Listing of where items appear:
:::

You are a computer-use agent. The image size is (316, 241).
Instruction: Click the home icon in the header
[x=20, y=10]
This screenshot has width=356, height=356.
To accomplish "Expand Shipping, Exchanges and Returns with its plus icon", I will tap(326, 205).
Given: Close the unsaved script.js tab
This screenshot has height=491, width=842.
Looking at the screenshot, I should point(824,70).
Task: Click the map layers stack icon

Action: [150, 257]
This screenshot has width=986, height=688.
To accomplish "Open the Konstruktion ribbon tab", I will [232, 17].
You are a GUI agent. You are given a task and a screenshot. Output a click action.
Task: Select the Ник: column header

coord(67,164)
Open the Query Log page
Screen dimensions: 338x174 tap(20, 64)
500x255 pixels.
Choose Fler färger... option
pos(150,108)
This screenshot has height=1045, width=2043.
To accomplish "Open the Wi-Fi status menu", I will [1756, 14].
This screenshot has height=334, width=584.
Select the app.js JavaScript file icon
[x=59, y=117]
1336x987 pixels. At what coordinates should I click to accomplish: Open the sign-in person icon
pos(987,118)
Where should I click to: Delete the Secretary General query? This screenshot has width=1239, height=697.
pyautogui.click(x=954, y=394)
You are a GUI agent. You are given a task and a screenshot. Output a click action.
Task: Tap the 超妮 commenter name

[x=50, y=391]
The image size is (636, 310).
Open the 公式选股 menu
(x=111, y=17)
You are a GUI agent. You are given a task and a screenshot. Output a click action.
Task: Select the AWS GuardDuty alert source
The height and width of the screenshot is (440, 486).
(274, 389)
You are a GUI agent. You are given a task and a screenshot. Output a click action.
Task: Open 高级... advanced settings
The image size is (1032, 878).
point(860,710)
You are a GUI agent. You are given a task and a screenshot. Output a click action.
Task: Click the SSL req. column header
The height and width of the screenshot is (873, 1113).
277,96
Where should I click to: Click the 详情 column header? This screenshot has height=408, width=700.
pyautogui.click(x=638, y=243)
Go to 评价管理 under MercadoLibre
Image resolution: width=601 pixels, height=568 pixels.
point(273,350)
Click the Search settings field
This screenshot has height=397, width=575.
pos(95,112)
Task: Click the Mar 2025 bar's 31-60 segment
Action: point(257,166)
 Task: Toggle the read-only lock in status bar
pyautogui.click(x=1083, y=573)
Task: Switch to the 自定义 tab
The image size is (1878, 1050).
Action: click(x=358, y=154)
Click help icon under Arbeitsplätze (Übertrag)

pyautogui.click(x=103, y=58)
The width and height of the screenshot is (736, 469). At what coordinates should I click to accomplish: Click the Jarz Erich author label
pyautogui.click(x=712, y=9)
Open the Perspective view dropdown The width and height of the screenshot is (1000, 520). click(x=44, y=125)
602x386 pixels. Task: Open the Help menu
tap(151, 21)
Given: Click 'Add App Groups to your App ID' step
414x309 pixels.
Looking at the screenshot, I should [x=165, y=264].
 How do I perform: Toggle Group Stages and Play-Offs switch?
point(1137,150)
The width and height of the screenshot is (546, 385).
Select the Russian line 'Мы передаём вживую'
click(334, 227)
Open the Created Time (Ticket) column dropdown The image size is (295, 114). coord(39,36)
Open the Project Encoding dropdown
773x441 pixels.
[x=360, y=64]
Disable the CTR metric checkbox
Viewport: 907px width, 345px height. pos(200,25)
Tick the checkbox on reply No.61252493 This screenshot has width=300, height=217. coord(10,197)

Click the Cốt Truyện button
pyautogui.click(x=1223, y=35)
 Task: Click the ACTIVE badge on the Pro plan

:::

● **Request**
Arrange the listing from the line with "Where should I click to: Delete" to the line with "(x=111, y=17)" as a two-column CSV with the headers input and output, one row per input-output pair. Put each field in quotation marks and replace line breaks with spaces.

● **Result**
input,output
"Where should I click to: Delete the Secretary General query? This screenshot has width=1239, height=697.","pyautogui.click(x=954, y=394)"
"You are a GUI agent. You are given a task and a screenshot. Output a click action. Task: Tap the 超妮 commenter name","[x=50, y=391]"
"The image size is (636, 310). Open the 公式选股 menu","(x=111, y=17)"